■ **Bagian Dokumen**
Selasa, 08 Maret 2022

Pergerakan Ahmadiyah di Indonesia

 

BEBERAPA PERATURAN YANG MEMBATASI

PERGERAKAN AHMADIYAH DI INDONESIA

Oleh : M. Amin Djamaludin

 

Beberapa tahun yang lalu (2017), jemaah Ahmadiyah pernah mengajukan permohonan Judicial Review  ke MK terhadap UU Nomor 1/PNPS/1965 tentang Pencegahan Penyalahgunaan dan atau Penodaan Agama dengan memohon tafsir konstitusional bersyarat terhadap Pasal 1, 2, dan 3 UU Nomor 1/PNPS/1965 tersebut.

Di dalam berkas permohonan yang dikutip detik.com, Kamis (24/8/2017), Ahmadiyah telah menyodorkan 15 kasus yang menyatakan bahwa UU Nomor 1/PNPS/1965 tersebut dianggap merugikan komunitas Ahmadiyah, dan juga mereka menyatakan bahwa UU Nomor 1/PNPS/1965 bertentangan dengan Pasal 28C ayat 2 UUD 1945 yang berbunyi, “Setiap orang berhak untuk memajukan dirinya dalam memperjuangkan haknya secara kolektif untuk membangun masyarakat, bangsa dan negaranya.”

■ **Daftar Tugas**
1. Menurut teks tentang pergerakan Ahmadiyah, berapa kasus yang disodorkan Ahmadiyah dalam berkas permohonannya?
2. Tuliskan kembali tanpa perubahan bagian teks tentang pergerakan Ahmadiyah yang dibuka dengan kata-kata "Oleh : M. Amin" dan ditutup dengan "Nomor 1/PNPS/1965 tersebut.".
Catatan yang menyusul tidak diperlukan untuk mengerjakan apa pun di sini.

■ **Kutipan Catatan**

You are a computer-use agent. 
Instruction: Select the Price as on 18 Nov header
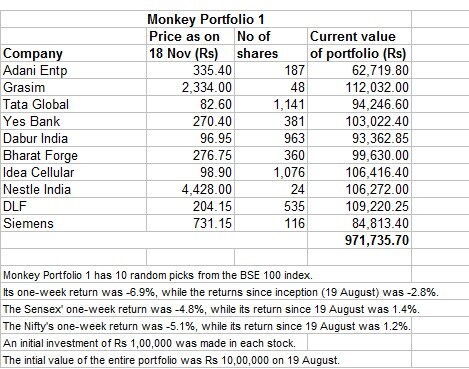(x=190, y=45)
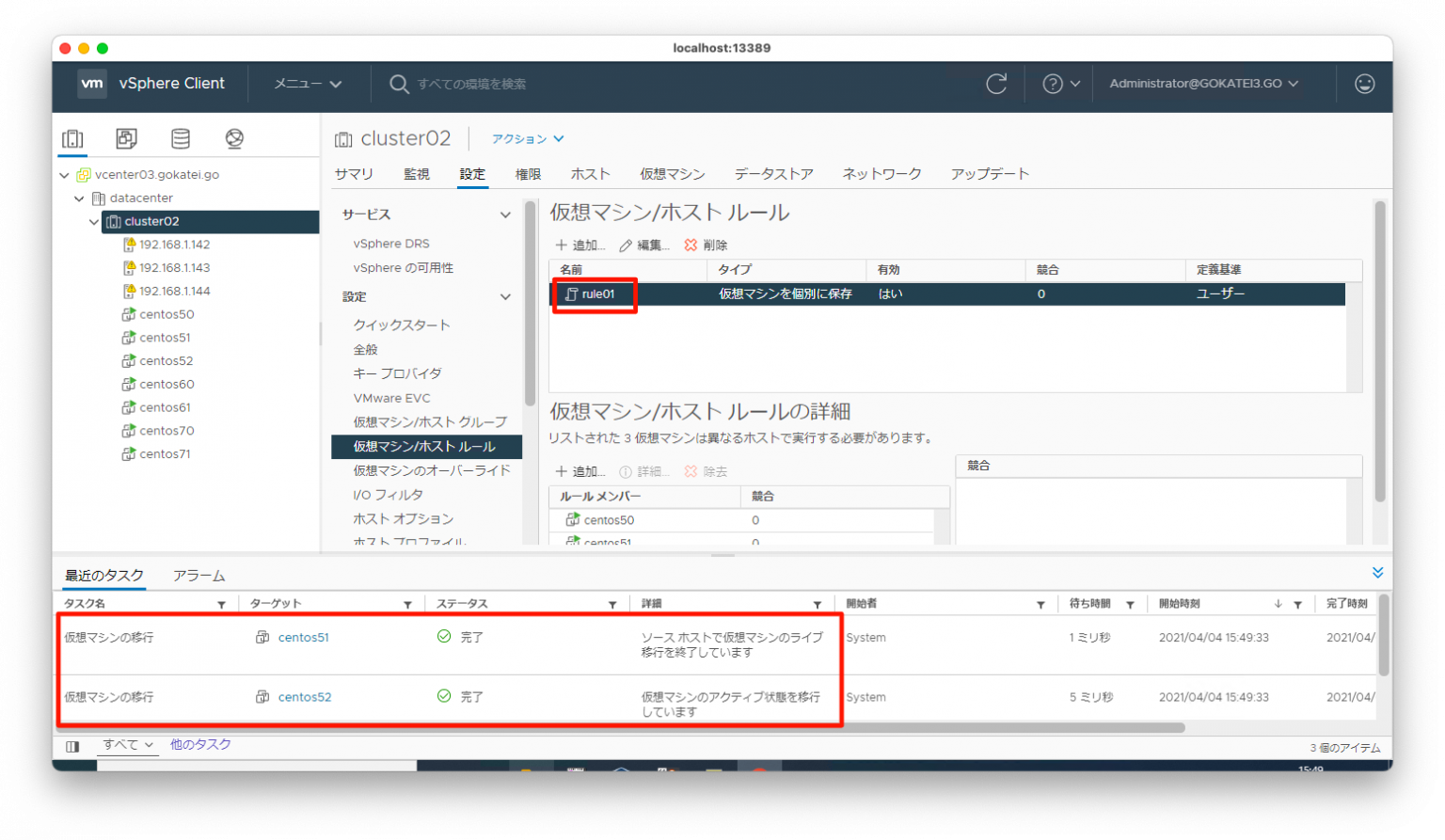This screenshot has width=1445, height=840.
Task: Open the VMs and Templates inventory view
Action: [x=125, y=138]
==
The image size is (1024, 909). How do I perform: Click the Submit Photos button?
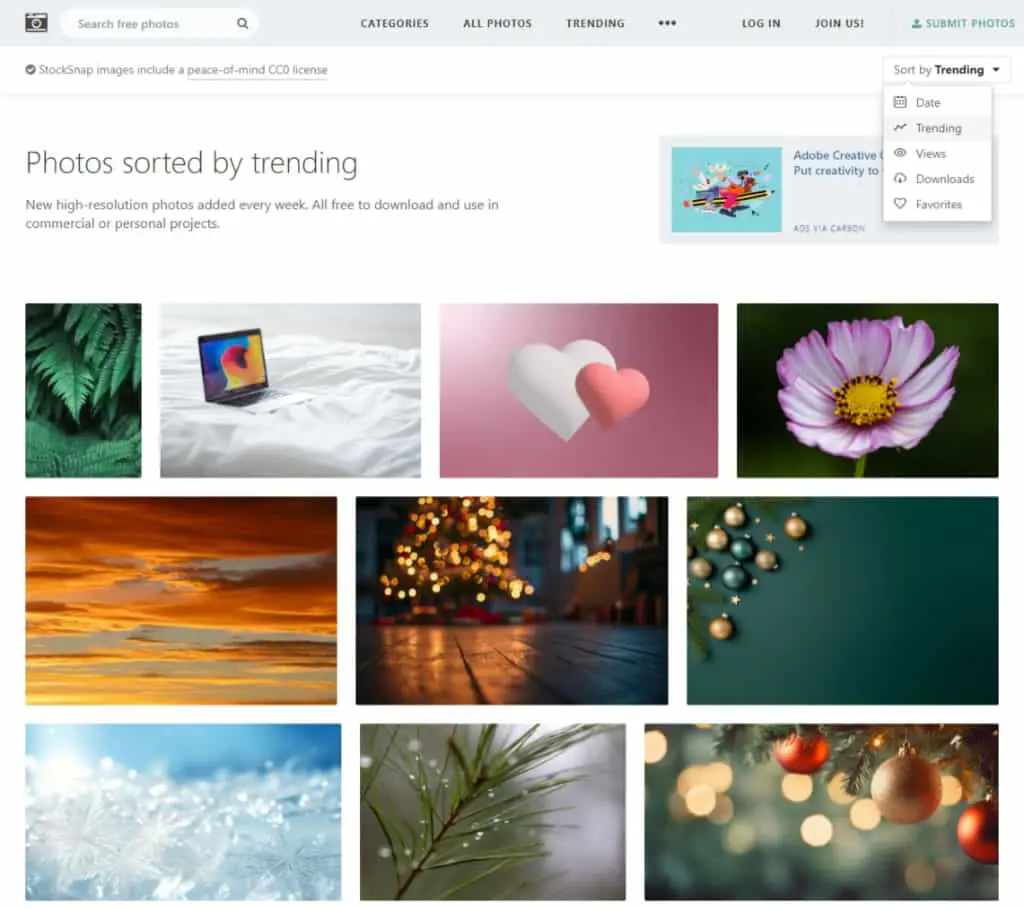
---
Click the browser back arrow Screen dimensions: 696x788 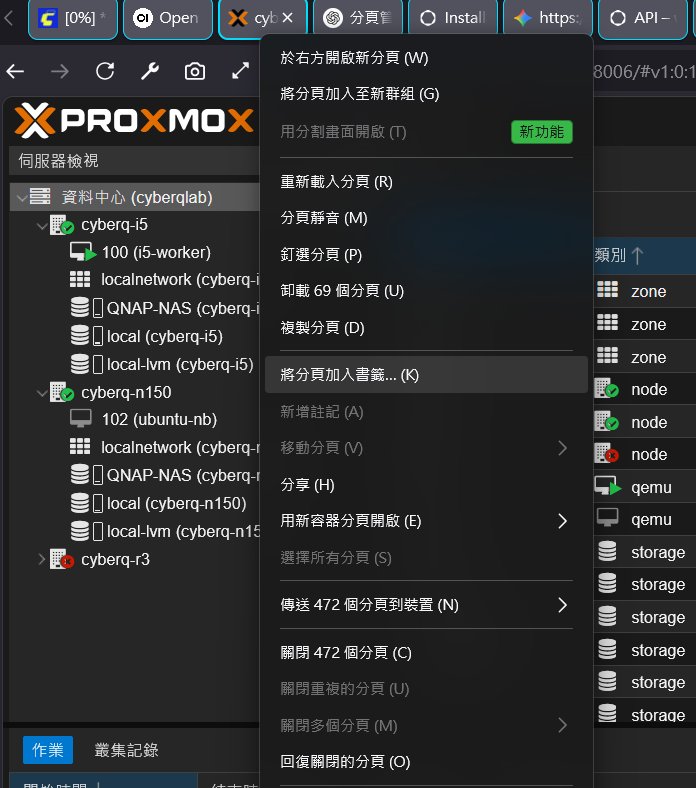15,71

■ **Jawaban**
1. Ahmadiyah menyodorkan 15 kasus.

2.
Oleh : M. Amin Djamaludin

 

Beberapa tahun yang lalu (2017), jemaah Ahmadiyah pernah mengajukan permohonan Judicial Review  ke MK terhadap UU Nomor 1/PNPS/1965 tentang Pencegahan Penyalahgunaan dan atau Penodaan Agama dengan memohon tafsir konstitusional bersyarat terhadap Pasal 1, 2, dan 3 UU Nomor 1/PNPS/1965 tersebut.